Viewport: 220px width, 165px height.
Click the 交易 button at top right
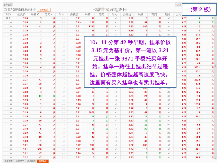click(179, 5)
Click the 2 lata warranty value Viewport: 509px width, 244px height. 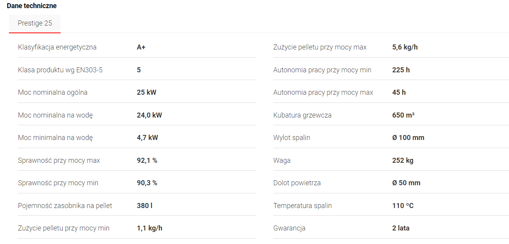pos(401,228)
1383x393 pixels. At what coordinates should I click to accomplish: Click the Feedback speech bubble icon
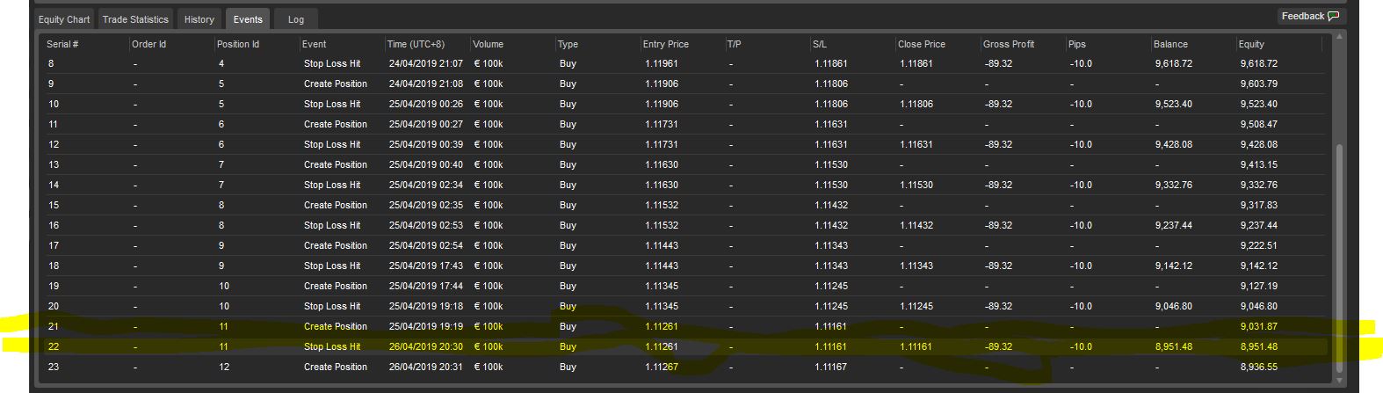point(1333,17)
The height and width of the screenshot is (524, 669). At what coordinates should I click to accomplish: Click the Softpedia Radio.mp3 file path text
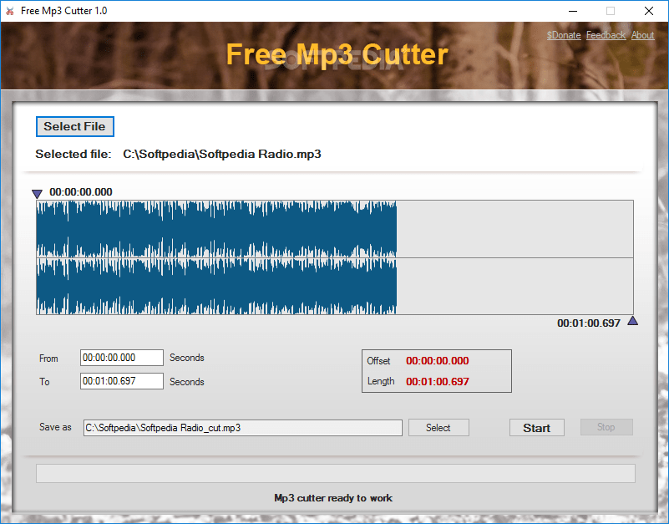220,154
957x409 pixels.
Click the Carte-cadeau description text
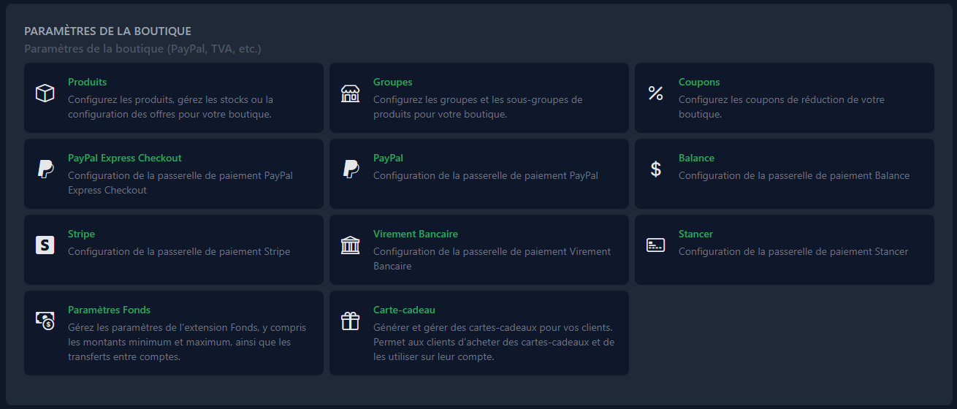493,342
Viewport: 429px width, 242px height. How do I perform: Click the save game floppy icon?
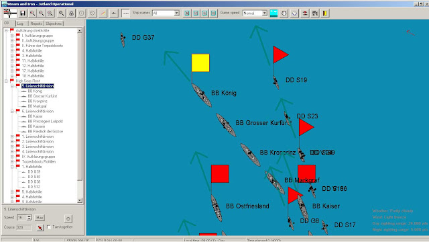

=-=-=-=-=

_Assignment:_
Would you reproduce the lines from the one with "957x409 pixels." through the final line of the data above, exactly and only those, without any pictures?

_Exercise output:_
957x409 pixels.
Click the Carte-cadeau description text
493,342
Viewport: 429px width, 242px height. How do I perform: Click the save game floppy icon?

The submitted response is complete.